### Instructions to follow
Reproduce the data in its entirety, exactly as written.

↓

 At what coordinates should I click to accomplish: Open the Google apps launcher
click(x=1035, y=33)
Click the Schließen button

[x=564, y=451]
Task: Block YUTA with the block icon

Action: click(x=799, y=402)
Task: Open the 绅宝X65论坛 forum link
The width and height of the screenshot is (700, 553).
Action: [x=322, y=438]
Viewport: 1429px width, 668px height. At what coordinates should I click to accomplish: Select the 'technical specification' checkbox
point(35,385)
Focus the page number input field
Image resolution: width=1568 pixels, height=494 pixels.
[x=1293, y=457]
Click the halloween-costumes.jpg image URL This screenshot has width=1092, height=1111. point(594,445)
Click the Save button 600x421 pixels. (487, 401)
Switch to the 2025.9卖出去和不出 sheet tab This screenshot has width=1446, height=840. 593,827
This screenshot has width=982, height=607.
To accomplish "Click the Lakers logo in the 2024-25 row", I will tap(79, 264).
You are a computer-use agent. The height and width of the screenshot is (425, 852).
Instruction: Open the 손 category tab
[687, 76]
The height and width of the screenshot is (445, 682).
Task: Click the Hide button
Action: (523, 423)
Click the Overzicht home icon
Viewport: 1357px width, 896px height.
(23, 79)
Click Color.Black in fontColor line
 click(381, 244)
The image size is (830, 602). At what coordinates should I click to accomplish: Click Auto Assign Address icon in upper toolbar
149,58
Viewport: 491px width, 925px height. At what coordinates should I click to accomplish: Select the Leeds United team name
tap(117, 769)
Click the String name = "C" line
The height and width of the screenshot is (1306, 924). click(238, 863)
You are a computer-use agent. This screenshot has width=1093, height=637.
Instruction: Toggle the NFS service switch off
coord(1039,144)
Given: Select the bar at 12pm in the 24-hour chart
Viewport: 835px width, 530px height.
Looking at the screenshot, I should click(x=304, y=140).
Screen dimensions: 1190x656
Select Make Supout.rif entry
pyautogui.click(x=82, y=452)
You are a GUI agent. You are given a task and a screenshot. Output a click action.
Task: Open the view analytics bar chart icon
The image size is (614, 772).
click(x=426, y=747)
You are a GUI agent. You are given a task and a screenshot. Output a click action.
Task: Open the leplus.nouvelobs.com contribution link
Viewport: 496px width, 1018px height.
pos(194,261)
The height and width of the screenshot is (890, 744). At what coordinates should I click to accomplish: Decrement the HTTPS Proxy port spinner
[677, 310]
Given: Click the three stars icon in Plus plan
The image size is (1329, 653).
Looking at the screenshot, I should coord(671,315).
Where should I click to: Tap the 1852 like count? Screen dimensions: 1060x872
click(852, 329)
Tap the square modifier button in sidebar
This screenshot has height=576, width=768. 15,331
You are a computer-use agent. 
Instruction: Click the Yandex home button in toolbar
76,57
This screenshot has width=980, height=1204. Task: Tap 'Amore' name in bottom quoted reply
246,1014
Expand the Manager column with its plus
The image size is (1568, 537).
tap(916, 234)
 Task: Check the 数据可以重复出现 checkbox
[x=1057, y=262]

↑

### Reply
 At what coordinates should I click to accomplish: Open the Google apps launcher
click(x=1035, y=33)
Click the Schließen button

[x=564, y=451]
Task: Block YUTA with the block icon

Action: click(x=799, y=402)
Task: Open the 绅宝X65论坛 forum link
The width and height of the screenshot is (700, 553).
Action: [x=322, y=438]
Viewport: 1429px width, 668px height. At what coordinates should I click to accomplish: Select the 'technical specification' checkbox
point(35,385)
Focus the page number input field
Image resolution: width=1568 pixels, height=494 pixels.
[x=1293, y=457]
Click the halloween-costumes.jpg image URL This screenshot has width=1092, height=1111. point(594,445)
Click the Save button 600x421 pixels. (487, 401)
Switch to the 2025.9卖出去和不出 sheet tab This screenshot has width=1446, height=840. 593,827
This screenshot has width=982, height=607.
To accomplish "Click the Lakers logo in the 2024-25 row", I will tap(79, 264).
You are a computer-use agent. The height and width of the screenshot is (425, 852).
Instruction: Open the 손 category tab
[687, 76]
The height and width of the screenshot is (445, 682).
Task: Click the Hide button
Action: (523, 423)
Click the Overzicht home icon
Viewport: 1357px width, 896px height.
(23, 79)
Click Color.Black in fontColor line
 click(381, 244)
The image size is (830, 602). At what coordinates should I click to accomplish: Click Auto Assign Address icon in upper toolbar
149,58
Viewport: 491px width, 925px height. At what coordinates should I click to accomplish: Select the Leeds United team name
tap(117, 769)
Click the String name = "C" line
The height and width of the screenshot is (1306, 924). click(238, 863)
You are a computer-use agent. This screenshot has width=1093, height=637.
Instruction: Toggle the NFS service switch off
coord(1039,144)
Given: Select the bar at 12pm in the 24-hour chart
Viewport: 835px width, 530px height.
Looking at the screenshot, I should click(x=304, y=140).
Screen dimensions: 1190x656
Select Make Supout.rif entry
pyautogui.click(x=82, y=452)
You are a GUI agent. You are given a task and a screenshot. Output a click action.
Task: Open the view analytics bar chart icon
The image size is (614, 772).
click(x=426, y=747)
You are a GUI agent. You are given a task and a screenshot. Output a click action.
Task: Open the leplus.nouvelobs.com contribution link
Viewport: 496px width, 1018px height.
pos(194,261)
The height and width of the screenshot is (890, 744). At what coordinates should I click to accomplish: Decrement the HTTPS Proxy port spinner
[677, 310]
Given: Click the three stars icon in Plus plan
The image size is (1329, 653).
Looking at the screenshot, I should coord(671,315).
Where should I click to: Tap the 1852 like count? Screen dimensions: 1060x872
click(852, 329)
Tap the square modifier button in sidebar
This screenshot has height=576, width=768. 15,331
You are a computer-use agent. 
Instruction: Click the Yandex home button in toolbar
76,57
This screenshot has width=980, height=1204. Task: Tap 'Amore' name in bottom quoted reply
246,1014
Expand the Manager column with its plus
The image size is (1568, 537).
tap(916, 234)
 Task: Check the 数据可以重复出现 checkbox
[x=1057, y=262]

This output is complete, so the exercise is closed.